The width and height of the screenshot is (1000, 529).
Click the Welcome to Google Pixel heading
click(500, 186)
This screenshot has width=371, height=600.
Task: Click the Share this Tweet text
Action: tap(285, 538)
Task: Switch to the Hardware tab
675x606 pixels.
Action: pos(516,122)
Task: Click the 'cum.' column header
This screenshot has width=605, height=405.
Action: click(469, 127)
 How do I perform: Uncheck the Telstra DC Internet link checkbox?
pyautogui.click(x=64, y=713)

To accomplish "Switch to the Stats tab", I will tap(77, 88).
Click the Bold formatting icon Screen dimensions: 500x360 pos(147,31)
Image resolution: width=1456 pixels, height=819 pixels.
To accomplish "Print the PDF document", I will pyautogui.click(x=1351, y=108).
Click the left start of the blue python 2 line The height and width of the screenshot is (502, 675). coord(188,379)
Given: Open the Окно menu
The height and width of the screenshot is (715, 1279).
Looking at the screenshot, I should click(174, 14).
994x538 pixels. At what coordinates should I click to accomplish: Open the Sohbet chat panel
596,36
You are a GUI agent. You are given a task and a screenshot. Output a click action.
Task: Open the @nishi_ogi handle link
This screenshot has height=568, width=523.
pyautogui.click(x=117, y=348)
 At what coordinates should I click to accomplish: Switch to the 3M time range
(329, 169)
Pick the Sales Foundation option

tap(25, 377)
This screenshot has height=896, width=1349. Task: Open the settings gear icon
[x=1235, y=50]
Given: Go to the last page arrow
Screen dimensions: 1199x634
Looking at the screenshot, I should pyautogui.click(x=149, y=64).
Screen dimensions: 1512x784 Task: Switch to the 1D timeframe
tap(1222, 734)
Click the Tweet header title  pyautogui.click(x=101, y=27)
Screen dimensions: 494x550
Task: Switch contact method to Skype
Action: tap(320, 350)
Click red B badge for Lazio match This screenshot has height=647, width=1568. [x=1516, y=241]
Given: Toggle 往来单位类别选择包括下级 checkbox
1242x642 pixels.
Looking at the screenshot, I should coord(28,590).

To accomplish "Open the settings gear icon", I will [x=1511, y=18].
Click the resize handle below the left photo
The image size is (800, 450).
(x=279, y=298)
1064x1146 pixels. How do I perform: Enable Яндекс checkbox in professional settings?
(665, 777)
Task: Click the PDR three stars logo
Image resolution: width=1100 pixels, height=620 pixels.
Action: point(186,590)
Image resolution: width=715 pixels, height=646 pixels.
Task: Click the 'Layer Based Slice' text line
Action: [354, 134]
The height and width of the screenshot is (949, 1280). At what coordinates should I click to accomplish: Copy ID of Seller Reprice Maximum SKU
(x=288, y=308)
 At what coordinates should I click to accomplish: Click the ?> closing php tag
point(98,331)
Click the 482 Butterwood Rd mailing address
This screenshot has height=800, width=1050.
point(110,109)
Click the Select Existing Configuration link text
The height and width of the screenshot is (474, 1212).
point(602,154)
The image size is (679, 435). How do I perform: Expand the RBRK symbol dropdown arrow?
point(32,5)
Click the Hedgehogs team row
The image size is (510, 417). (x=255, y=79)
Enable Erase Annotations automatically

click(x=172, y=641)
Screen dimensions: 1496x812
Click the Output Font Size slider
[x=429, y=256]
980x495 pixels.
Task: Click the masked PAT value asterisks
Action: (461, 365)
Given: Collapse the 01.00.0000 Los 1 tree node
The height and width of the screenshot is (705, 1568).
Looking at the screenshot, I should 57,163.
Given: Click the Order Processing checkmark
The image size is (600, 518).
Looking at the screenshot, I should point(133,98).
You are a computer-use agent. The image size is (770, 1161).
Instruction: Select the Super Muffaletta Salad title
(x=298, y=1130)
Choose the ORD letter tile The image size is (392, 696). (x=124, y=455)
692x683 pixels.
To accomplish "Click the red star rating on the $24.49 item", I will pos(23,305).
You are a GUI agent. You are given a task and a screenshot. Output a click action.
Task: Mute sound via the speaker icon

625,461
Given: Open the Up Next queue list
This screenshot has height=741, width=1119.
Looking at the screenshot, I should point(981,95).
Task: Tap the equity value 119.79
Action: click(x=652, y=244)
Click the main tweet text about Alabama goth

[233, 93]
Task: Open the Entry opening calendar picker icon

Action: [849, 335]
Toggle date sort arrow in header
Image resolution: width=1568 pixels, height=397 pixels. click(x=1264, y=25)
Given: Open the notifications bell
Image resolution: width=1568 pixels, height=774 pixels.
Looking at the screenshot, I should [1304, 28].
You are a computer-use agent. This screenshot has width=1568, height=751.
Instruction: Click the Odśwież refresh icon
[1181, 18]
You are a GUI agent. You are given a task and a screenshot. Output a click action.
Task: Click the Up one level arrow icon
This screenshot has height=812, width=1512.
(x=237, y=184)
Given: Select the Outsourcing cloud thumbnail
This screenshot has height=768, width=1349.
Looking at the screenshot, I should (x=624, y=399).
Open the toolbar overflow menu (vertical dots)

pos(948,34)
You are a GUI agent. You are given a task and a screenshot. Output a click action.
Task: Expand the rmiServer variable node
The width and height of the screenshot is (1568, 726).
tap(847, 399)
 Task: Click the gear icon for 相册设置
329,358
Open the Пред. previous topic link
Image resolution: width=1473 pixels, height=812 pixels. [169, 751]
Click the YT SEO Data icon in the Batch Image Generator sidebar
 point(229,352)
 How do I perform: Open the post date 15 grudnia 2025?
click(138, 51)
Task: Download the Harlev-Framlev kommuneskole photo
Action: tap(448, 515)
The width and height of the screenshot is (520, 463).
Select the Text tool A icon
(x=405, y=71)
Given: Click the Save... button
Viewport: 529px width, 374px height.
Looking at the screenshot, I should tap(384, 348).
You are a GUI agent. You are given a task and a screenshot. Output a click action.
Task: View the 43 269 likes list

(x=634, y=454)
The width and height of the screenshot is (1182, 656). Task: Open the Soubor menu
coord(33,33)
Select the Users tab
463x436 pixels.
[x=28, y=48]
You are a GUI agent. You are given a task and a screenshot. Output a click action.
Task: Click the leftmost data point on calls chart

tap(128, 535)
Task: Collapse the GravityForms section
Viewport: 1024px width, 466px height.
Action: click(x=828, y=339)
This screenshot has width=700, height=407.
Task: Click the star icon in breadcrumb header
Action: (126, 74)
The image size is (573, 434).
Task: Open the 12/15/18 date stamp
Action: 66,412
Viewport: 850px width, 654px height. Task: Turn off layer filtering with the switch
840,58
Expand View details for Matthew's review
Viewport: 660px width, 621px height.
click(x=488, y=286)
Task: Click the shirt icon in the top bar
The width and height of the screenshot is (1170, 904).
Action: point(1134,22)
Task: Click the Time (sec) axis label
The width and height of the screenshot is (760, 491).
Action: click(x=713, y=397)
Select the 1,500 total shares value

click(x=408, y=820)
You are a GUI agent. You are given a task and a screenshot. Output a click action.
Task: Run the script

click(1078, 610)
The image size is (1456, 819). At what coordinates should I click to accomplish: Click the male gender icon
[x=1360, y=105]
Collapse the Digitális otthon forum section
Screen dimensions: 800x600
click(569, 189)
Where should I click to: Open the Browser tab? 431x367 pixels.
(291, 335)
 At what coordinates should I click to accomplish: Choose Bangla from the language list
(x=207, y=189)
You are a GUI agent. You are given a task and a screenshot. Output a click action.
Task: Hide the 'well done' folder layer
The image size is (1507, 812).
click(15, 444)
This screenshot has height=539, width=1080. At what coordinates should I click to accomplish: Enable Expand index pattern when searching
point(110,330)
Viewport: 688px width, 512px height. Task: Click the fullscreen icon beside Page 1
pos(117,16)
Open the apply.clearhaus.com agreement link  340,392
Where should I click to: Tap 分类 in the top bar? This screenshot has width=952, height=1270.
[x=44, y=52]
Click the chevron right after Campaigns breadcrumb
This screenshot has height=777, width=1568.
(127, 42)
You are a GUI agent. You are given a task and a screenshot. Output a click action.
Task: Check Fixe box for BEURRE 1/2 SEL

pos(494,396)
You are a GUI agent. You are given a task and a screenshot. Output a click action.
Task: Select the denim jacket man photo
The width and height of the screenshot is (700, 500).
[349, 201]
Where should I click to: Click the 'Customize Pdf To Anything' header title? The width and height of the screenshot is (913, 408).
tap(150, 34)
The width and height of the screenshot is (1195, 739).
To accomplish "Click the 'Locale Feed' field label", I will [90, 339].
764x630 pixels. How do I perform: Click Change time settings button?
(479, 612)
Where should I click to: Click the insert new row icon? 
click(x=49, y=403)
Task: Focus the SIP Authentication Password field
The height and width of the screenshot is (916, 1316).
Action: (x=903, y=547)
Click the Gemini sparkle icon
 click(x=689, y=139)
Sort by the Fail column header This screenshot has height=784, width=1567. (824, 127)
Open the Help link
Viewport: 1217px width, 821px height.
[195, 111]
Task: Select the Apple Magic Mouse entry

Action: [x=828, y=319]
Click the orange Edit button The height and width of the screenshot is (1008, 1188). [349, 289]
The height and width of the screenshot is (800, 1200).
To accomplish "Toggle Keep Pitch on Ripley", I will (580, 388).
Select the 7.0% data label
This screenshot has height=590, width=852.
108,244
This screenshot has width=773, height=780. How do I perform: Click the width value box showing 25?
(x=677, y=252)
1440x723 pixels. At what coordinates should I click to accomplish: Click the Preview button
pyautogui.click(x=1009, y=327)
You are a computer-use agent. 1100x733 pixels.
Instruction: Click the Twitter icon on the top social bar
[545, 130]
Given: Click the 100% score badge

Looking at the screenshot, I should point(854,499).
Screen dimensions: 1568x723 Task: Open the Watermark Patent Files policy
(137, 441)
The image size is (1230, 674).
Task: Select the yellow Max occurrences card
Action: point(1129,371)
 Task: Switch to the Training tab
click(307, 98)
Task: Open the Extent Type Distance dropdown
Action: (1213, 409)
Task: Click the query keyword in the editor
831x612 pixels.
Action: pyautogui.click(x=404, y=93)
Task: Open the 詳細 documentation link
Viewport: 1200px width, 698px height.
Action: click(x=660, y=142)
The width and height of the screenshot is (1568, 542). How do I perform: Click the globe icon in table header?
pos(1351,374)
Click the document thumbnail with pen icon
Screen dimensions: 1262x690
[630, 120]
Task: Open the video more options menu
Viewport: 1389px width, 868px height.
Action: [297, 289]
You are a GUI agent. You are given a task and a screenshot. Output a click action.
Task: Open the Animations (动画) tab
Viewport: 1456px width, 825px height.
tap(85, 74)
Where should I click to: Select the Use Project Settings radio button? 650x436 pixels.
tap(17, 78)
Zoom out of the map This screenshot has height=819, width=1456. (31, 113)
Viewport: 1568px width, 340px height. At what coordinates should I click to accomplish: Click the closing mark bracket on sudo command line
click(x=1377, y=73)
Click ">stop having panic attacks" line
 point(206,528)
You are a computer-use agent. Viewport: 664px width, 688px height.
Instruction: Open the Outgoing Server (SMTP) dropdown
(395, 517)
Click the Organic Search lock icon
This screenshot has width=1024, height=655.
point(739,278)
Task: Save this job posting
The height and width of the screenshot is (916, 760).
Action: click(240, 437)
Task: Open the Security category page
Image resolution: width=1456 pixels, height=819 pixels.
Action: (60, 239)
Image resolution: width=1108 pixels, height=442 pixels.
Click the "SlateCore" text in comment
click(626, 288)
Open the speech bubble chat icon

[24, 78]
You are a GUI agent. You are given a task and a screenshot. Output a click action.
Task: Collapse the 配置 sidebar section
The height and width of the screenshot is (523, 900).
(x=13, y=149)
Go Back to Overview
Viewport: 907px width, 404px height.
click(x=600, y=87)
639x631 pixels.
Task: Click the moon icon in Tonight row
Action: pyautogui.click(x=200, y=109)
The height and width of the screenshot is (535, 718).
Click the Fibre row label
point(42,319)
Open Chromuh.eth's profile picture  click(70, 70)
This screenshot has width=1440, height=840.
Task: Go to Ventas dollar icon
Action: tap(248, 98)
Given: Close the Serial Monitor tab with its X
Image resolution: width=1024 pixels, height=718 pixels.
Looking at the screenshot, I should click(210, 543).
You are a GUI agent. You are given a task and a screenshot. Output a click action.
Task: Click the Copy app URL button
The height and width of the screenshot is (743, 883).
+ + + + +
_PROBLEM TO SOLVE_
The range runs from the line with "Task: Open the @nishi_ogi handle link" up to and including the line with "Click the Select" in the listing above; please write out exactly those lines and nothing more.

_TASK RESULT_
Task: Open the @nishi_ogi handle link
This screenshot has height=568, width=523.
pyautogui.click(x=117, y=348)
 At what coordinates should I click to accomplish: Switch to the 3M time range
(329, 169)
Pick the Sales Foundation option

tap(25, 377)
This screenshot has height=896, width=1349. Task: Open the settings gear icon
[x=1235, y=50]
Given: Go to the last page arrow
Screen dimensions: 1199x634
Looking at the screenshot, I should pyautogui.click(x=149, y=64).
Screen dimensions: 1512x784 Task: Switch to the 1D timeframe
tap(1222, 734)
Click the Tweet header title  pyautogui.click(x=101, y=27)
Screen dimensions: 494x550
Task: Switch contact method to Skype
Action: tap(320, 350)
Click red B badge for Lazio match This screenshot has height=647, width=1568. [x=1516, y=241]
Given: Toggle 往来单位类别选择包括下级 checkbox
1242x642 pixels.
Looking at the screenshot, I should coord(28,590).

To accomplish "Open the settings gear icon", I will [x=1511, y=18].
Click the resize handle below the left photo
The image size is (800, 450).
(x=279, y=298)
1064x1146 pixels. How do I perform: Enable Яндекс checkbox in professional settings?
(665, 777)
Task: Click the PDR three stars logo
Image resolution: width=1100 pixels, height=620 pixels.
Action: point(186,590)
Image resolution: width=715 pixels, height=646 pixels.
Task: Click the 'Layer Based Slice' text line
Action: [354, 134]
The height and width of the screenshot is (949, 1280). At what coordinates should I click to accomplish: Copy ID of Seller Reprice Maximum SKU
(x=288, y=308)
 At what coordinates should I click to accomplish: Click the ?> closing php tag
point(98,331)
Click the 482 Butterwood Rd mailing address
This screenshot has height=800, width=1050.
point(110,109)
Click the Select Existing Configuration link text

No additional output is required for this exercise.